Happy New Year. 15 hours ahead of the time in Seattle – and in a sleeper car in transit from Ubon to Bangkok.
In search of Thai sign language books, I’m bicycling through traffic in the mega-city of development, light-years away from Savannakhet. Gliding silently over asphalt in what must be the closest experience to being in a hovercraft. I can marvel at everything curious and miraculous, awakened to a new eon, and still stay safely detached.
Even the biggest book store in the biggest shopping mall with the biggest aquarium in SE Asia doesn’t have the books I’m looking for, but the employees are well trained in the service industry and print out directions to the place where I will find them.

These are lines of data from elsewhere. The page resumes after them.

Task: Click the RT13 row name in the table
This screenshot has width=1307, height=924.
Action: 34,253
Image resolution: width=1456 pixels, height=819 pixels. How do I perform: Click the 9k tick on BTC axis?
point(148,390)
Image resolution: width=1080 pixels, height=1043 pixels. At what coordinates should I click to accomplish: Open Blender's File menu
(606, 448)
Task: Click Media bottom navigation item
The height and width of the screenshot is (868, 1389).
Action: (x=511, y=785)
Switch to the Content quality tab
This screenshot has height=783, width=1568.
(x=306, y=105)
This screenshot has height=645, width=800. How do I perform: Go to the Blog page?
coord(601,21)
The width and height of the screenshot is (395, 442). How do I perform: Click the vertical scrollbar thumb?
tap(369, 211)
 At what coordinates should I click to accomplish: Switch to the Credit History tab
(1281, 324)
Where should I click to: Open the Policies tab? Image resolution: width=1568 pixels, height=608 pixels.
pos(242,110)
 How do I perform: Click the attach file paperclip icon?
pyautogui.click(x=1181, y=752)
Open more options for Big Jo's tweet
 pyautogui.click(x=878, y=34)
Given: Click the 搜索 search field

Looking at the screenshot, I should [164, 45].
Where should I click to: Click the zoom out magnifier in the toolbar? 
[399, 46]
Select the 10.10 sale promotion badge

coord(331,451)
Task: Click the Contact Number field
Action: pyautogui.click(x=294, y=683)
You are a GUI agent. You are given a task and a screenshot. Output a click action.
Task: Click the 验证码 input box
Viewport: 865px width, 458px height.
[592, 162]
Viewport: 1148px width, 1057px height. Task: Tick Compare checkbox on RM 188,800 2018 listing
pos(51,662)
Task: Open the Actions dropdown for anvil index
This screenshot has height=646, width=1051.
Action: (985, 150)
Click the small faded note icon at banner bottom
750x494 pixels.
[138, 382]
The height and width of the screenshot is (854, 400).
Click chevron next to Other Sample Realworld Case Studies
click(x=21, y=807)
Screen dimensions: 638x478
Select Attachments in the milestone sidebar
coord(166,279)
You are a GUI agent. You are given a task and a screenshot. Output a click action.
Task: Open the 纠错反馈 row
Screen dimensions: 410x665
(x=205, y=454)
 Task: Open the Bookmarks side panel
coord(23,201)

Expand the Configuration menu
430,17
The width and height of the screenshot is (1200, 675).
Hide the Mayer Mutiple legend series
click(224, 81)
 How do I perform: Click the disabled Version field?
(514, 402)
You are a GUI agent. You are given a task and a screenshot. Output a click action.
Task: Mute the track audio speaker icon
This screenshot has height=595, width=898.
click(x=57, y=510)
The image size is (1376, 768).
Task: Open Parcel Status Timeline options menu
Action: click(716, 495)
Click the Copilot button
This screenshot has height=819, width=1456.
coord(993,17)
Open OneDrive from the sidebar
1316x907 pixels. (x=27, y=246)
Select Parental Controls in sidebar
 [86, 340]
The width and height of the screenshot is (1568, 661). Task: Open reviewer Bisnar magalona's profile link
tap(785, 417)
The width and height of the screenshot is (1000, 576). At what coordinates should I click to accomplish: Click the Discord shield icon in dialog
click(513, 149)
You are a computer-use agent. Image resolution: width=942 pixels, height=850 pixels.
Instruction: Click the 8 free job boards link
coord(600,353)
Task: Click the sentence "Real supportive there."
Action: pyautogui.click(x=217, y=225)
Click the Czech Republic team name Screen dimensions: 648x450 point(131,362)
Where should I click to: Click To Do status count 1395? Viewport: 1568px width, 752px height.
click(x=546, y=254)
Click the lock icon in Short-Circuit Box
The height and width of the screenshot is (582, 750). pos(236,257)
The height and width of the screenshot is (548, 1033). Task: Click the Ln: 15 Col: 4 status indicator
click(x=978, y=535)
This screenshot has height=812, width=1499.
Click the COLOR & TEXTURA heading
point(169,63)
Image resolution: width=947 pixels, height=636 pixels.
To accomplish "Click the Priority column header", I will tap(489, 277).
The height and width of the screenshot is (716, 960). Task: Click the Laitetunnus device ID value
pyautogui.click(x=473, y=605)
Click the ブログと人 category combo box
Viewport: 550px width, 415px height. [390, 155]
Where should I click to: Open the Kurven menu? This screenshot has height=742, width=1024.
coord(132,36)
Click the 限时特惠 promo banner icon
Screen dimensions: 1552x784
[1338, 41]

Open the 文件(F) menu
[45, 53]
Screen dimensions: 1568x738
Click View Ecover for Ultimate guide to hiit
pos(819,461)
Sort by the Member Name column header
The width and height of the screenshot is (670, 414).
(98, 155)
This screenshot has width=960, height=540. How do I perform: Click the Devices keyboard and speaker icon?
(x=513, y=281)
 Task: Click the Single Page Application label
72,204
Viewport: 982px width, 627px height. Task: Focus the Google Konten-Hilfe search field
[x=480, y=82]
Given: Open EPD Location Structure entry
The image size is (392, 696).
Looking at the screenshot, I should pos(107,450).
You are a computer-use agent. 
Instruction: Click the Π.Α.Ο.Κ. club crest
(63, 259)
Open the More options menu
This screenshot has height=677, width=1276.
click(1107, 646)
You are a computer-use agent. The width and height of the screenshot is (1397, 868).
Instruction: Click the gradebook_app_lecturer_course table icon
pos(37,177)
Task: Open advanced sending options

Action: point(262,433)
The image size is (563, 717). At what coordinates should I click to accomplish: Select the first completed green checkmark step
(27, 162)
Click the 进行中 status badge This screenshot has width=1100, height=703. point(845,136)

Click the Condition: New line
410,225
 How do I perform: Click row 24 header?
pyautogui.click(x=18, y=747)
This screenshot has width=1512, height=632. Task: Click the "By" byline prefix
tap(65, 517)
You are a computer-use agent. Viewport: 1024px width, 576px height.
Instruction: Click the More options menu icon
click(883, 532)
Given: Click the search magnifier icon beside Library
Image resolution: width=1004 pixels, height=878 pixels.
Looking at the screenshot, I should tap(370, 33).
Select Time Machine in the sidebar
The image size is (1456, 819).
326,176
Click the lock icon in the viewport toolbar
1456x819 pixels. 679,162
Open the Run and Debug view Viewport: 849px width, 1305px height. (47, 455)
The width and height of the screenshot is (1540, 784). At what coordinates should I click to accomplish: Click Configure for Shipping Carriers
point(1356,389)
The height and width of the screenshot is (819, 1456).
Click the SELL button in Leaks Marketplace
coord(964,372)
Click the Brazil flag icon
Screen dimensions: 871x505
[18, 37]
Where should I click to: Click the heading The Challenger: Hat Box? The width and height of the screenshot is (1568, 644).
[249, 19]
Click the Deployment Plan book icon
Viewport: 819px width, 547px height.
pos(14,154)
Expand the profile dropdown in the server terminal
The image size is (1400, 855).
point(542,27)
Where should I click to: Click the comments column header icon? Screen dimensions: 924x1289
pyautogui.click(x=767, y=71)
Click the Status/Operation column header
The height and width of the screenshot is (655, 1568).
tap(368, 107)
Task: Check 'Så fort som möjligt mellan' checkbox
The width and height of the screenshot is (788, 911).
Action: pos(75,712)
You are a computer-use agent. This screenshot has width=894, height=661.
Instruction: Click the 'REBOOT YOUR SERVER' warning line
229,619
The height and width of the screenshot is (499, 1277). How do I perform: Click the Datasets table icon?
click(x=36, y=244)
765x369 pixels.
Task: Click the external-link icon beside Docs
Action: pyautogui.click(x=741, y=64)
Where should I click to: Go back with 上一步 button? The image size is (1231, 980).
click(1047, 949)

I’m tired from walking in this shopping universe without my hovercraft and when looking for the exit, I’m made aware that if I wanted to, I could buy chandeliers, rococo furniture, Hugo Boss suits and even a few cars if I wanted to, but if I really wanted a box of Krispi Donuts, I’d have to wait for at least an hour in a line that looks longer than immigration. What are these people doing? Poor people must be hungry from empty stomaches, but why is it that rich people never feel full? And why does it seem like all roads to development end in a shopping mall?
I will not spend more than five minutes thinking about this. What is more impressive about development in this country is the advances made for the non-hearing. I’ve heard about several award-winning projects done by students which include things like signing robots, speech recognition translation to signing systems and what will be more manageable for me, software to visually digitize signs.
The reason for my anticipation and urgency is that signing will be a part of an elementary school level English language education program in Laos, a mouthful with an acronym that looks like ELELEPL, but in simpler language, I think it’s going to happen. In 2011.